A NATO será um bom palco para Biden ensaiar o discurso da necessidade
de união perante as crescentes ameaças da China e da Rússia e lembrando
que essa coesão não pode ser posta em causa por atitudes como as da
Turquia.
“As portas têm dois lados, mas abrem e encerram com uma mesma
fechadura”, disse Biden, numa recente entrevista, defendendo que mesmo
os fóruns de parceiros devem ser lugares de cautela e desconfiança
política, onde as soluções devem ser sempre partilhadas.
Este princípio pode ser-lhe igualmente útil para a primeira de várias cimeiras em que participará na visita à Europa, no G7
(o grupo da sete economias mais desenvolvidas do planeta), que se
inicia na sexta-feira, na Cornualha, e a que Biden levará a sua mais
arrojada proposta em termos de política externa: criar uma poderosa
frente de países democráticos para enfrentar os regimes ditatoriais e
contrariar a tentação hegemónica e totalitária da China.

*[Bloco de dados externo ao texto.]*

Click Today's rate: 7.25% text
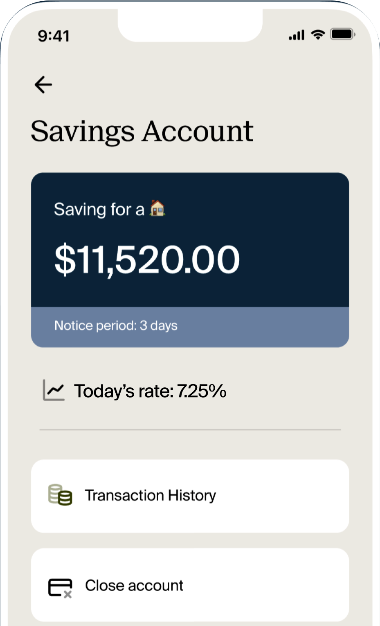pos(150,391)
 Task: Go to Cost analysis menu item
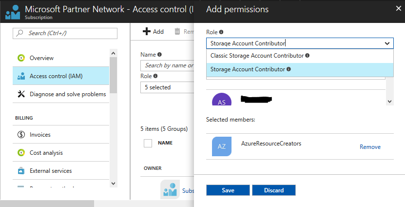[46, 153]
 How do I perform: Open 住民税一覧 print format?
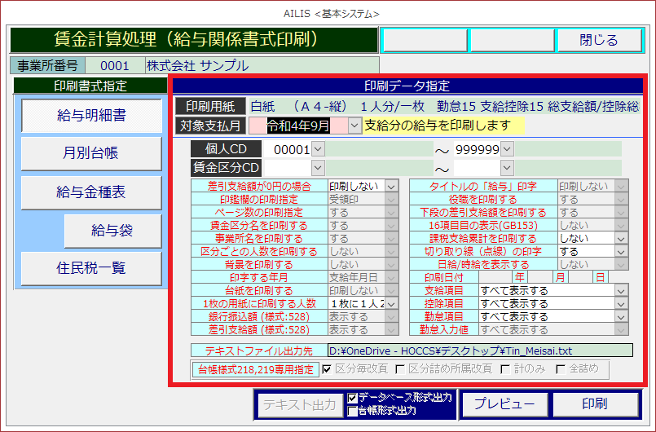point(90,268)
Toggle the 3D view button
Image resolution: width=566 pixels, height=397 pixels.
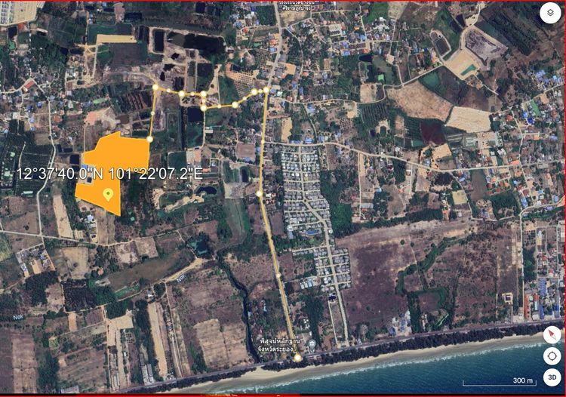click(552, 377)
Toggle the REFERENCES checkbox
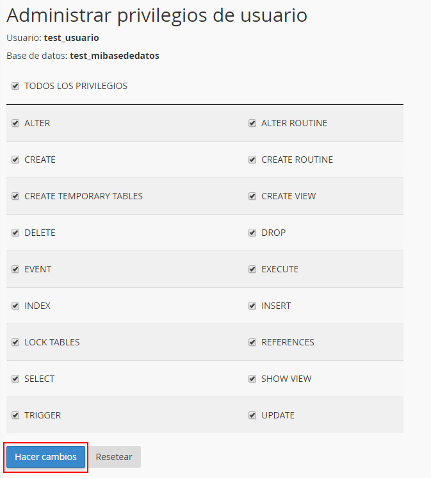This screenshot has height=478, width=431. [x=252, y=342]
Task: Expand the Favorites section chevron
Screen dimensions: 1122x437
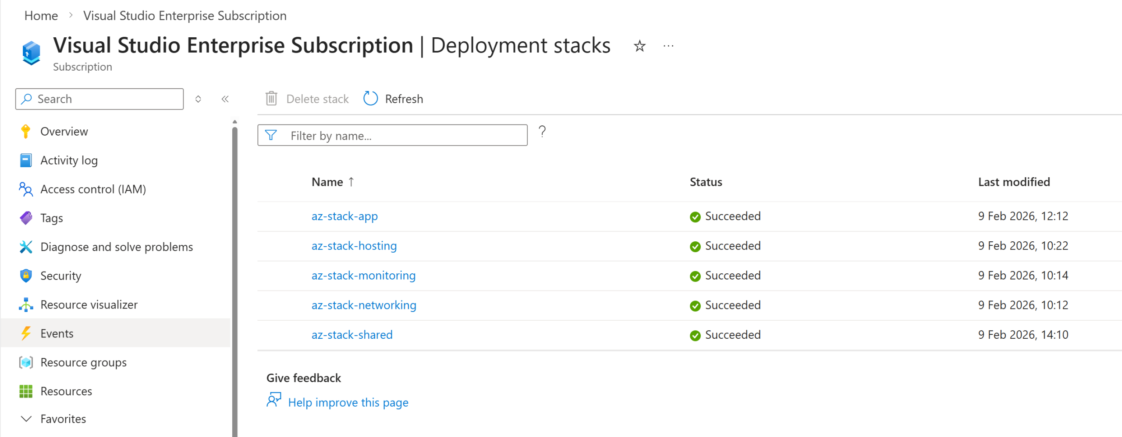Action: pos(26,419)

Para este propósito, Biden precisa dos seus mais próximos aliados,
começando pelo Reino Unido, com cujo primeiro-ministro, Boris Johnson,
se reunirá já na quinta-feira, com uma agenda em que as “relações especiais” entre os dois países
terão lugar primordial, levando os dois líderes a procurarem soluções
para definir o espaço desse entendimento na geoestratégia e, em
particular, na forma como os britânicos se posicionarão na era
pós-‘Brexit’.
Logo a seguir à cimeira da NATO, e sem sair de Bruxelas, no início da
próxima semana, Biden reúne-se com os líderes da União Europeia (UE),
naquele que parece ser o menos relevante dos pontos da agenda da
digressão presidencial, se confiarmos na atenção dada pelos ‘media’

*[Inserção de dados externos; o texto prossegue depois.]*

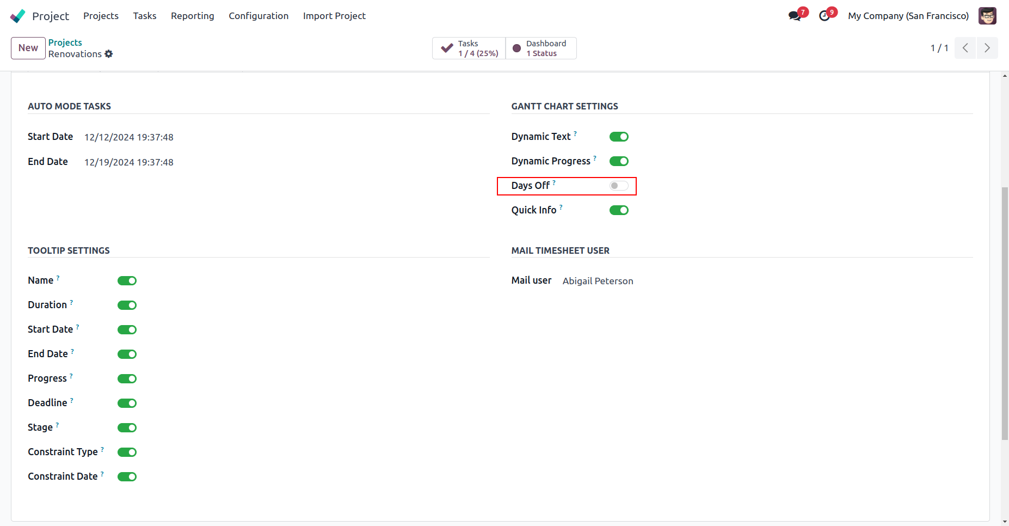1009x526 pixels.
Task: Open the Tasks menu item
Action: click(145, 16)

norte-americanos nos dias que antecedem a viagem.
Mas as reuniões com a presidente da Comissão Europeia, Ursula von der
Leyen, e com o presidente do Conselho Europeu, Charles Michel,
acabarão, certamente, por dar bons títulos nas páginas dos jornais do
outro lado do Atlântico, ou não fosse a China um dos temas das
conversas.
E, perante Von der Leyen e Michel, Biden repetirá a mensagem que
levou ao G7 e que deixou claro no seu texto de opinião do The Washington
Post:
“Vamos concentrar-nos em garantir que as democracias de mercado, e
não a China ou qualquer outro, escreverão as regras do século XXI sobre
comércio e tecnologia”, escreveu Biden sobre a cimeira com a UE,
antecipando que não escamoteará as divergências que tem com Bruxelas a
propósito dos entendimentos comerciais dos 27 com Pequim.

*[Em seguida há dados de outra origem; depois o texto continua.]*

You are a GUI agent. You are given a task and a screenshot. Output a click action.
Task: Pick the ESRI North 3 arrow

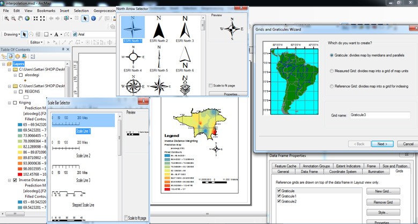184,29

Após uma semana de cimeiras e encontros bilaterais, Biden guardou para o fim da digressão europeia um dos mais delicados desafios,
em termos de política externa, do seu início de mandato: o
relacionamento com o emblemático arquirrival dos Estados Unidos, a
Rússia.
Numa recente entrevista televisiva, Biden chamou “assassino” ao
Presidente russo, Vladimir Putin, com quem se irá encontrar na próxima
quarta-feira, em Genebra, e a quem prometeu dizer, olhos nos olhos, que
não tolerará “comportamentos que violem a soberania dos Estados Unidos”,
depois de o acusar de ter comandado ações de interferência nas eleições
presidenciais norte-americanas.
“O Presidente Putin sabe que eu não hesitarei em responder a futuras
ações danosas”, ameaçou Biden, referindo-se à conversa “franca e direta”
que quer ter com o líder russo e na qual os tratados de controlo de
armas, os mísseis russos apontados à Europa, a ameaça à soberania da
Ucrânia ou a prisão do opositor Alexei Navalny serão, todos, assuntos
incómodos.
O que realmente será dito nessa reunião, poderemos não o vir a saber
tão cedo, porque o conselheiro de Segurança Nacional dos EUA, Jake
Sullivan, já avisou que ainda não é certo que venha a existir uma
conferência de imprensa no final da cimeira russo-americana.